Data provided:
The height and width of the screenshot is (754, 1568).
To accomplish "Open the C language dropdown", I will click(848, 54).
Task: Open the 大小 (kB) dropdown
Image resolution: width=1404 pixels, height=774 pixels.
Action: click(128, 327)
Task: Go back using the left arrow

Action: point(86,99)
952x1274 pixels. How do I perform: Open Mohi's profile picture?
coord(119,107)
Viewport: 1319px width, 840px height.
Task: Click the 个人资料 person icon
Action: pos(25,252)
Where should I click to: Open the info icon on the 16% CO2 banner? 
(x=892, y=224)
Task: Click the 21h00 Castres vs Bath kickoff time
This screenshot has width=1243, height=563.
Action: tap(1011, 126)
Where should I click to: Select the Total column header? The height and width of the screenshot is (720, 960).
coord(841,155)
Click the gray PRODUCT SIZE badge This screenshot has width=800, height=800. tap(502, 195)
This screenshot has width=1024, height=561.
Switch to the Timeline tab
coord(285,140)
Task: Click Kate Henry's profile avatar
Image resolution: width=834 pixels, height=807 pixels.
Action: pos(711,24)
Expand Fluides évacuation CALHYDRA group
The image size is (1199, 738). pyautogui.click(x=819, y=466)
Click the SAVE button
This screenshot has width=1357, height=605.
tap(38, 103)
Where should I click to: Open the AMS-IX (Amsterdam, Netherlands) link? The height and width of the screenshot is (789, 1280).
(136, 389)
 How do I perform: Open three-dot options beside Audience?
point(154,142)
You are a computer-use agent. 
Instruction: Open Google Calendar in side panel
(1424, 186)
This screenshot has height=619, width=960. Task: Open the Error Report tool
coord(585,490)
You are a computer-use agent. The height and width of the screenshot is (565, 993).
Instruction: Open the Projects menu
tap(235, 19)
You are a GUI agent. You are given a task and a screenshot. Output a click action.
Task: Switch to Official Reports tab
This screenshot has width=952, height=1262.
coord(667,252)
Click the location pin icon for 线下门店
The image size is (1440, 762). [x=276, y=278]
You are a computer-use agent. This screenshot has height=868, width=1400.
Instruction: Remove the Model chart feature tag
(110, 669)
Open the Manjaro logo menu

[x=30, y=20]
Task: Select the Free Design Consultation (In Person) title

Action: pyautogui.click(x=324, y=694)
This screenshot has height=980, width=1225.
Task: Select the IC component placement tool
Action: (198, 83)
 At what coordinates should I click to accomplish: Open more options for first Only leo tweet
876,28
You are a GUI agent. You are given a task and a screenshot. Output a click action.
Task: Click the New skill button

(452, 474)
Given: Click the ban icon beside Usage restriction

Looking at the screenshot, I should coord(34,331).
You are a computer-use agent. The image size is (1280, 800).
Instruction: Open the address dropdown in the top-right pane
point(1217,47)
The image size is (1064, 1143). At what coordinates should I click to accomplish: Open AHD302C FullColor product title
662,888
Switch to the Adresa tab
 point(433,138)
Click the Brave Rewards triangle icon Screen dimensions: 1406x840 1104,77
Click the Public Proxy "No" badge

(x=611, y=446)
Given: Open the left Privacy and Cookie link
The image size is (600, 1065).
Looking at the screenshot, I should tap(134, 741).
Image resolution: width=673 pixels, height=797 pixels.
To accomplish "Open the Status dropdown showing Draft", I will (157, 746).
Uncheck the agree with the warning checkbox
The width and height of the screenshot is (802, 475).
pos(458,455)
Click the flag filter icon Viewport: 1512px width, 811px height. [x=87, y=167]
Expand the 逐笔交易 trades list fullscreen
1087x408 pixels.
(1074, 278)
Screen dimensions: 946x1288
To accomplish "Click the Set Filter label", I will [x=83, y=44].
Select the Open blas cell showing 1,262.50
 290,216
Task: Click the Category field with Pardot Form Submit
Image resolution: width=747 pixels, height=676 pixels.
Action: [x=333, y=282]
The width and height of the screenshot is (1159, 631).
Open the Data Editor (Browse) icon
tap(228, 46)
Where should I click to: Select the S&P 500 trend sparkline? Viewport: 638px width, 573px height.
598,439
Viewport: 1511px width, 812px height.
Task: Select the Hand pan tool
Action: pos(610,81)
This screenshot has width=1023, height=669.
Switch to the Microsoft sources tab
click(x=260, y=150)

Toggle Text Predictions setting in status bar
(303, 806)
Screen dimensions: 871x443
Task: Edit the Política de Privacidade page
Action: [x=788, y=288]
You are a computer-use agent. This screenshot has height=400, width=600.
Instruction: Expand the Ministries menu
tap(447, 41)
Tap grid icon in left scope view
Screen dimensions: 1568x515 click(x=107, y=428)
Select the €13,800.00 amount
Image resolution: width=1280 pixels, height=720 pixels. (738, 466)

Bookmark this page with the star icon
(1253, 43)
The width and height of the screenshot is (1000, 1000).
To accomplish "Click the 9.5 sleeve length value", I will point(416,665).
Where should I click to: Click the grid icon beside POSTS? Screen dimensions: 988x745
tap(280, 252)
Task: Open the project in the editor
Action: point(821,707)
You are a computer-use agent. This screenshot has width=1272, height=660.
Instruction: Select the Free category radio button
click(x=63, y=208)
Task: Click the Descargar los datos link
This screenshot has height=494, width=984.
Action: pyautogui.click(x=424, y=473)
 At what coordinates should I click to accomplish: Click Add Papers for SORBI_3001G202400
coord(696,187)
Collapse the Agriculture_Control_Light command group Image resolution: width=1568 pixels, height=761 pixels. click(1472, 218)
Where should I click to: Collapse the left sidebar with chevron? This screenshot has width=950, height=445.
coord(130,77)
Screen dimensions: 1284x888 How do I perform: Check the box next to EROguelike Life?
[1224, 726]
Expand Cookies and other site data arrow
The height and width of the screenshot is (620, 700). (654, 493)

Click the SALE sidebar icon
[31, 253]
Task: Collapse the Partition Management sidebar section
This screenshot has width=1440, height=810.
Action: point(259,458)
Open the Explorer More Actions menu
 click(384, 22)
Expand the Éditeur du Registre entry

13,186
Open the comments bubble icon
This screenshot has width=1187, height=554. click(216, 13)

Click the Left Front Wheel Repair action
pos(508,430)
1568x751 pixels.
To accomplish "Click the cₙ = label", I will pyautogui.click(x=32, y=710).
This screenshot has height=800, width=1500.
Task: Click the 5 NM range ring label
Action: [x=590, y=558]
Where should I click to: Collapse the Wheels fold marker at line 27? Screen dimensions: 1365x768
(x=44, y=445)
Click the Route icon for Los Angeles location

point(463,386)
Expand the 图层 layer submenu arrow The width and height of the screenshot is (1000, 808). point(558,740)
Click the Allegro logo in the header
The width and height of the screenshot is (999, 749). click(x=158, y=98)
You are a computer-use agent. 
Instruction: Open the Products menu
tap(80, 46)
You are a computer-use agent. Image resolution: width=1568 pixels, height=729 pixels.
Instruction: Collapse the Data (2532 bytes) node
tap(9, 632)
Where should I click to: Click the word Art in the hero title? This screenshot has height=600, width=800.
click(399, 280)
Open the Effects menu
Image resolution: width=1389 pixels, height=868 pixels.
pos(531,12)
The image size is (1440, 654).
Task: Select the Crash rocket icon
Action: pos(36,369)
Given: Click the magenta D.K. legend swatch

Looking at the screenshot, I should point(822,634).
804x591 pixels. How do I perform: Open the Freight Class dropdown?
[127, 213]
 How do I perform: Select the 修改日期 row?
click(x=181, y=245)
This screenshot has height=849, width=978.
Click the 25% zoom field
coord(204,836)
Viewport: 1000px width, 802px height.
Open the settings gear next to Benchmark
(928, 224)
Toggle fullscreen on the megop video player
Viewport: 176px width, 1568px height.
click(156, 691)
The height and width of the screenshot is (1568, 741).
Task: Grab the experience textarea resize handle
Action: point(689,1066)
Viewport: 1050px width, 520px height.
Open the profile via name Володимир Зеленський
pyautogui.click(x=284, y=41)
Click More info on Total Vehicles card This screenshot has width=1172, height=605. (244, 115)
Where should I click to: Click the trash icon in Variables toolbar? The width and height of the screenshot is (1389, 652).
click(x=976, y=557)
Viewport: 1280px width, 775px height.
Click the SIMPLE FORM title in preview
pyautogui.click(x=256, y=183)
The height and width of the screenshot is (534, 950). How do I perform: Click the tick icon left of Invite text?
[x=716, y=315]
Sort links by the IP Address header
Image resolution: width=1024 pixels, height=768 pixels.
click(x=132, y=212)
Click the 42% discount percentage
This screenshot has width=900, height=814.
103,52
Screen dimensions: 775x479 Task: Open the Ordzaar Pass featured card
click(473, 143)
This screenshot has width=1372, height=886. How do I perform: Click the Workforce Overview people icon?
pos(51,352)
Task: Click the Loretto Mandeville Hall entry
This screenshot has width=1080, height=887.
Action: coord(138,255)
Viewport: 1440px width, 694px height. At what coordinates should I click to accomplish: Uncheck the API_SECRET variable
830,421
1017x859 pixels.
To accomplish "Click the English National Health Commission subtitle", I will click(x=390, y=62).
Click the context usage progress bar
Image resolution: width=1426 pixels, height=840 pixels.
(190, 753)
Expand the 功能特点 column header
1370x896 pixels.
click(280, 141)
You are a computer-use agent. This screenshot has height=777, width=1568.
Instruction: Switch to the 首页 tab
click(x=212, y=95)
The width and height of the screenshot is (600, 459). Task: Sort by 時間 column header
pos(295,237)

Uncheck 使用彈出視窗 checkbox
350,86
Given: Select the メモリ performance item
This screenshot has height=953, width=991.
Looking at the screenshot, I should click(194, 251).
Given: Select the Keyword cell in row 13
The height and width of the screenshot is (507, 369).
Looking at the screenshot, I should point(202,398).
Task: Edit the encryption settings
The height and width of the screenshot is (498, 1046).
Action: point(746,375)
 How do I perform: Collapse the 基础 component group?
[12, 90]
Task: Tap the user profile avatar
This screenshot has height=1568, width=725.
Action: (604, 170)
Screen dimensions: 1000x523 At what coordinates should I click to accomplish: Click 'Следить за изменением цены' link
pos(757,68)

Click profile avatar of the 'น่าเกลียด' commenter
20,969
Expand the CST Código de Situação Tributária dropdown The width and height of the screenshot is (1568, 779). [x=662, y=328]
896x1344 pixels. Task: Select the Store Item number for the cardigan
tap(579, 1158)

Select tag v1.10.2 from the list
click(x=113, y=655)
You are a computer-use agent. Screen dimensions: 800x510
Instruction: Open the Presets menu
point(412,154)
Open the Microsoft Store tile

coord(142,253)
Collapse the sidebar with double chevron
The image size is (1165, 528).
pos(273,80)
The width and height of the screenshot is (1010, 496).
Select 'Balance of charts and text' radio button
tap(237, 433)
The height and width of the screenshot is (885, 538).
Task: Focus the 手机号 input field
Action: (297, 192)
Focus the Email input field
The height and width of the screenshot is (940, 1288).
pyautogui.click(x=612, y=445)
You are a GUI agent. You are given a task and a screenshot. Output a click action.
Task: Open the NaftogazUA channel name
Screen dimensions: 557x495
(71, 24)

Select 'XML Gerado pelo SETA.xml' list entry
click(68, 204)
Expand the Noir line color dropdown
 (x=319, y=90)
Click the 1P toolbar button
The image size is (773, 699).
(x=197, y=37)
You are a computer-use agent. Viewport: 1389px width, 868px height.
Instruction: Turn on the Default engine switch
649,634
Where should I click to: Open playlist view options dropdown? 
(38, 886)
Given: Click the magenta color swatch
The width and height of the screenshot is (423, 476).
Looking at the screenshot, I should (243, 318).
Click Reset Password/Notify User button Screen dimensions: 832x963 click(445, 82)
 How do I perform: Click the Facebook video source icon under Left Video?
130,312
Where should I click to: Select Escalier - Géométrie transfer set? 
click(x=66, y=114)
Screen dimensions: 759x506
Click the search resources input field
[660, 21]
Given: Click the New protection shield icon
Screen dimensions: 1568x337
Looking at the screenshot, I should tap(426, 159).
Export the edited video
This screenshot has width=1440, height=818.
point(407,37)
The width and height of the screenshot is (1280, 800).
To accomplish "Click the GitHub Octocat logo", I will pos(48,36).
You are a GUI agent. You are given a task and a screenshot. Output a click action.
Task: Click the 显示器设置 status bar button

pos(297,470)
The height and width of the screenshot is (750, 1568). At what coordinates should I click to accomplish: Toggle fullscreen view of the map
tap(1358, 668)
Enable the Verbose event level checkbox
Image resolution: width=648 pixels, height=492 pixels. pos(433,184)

Aim of the exercise: In the listing above, count the lines that contain "computer". Give the number and nothing else.

Answer to the exercise: 11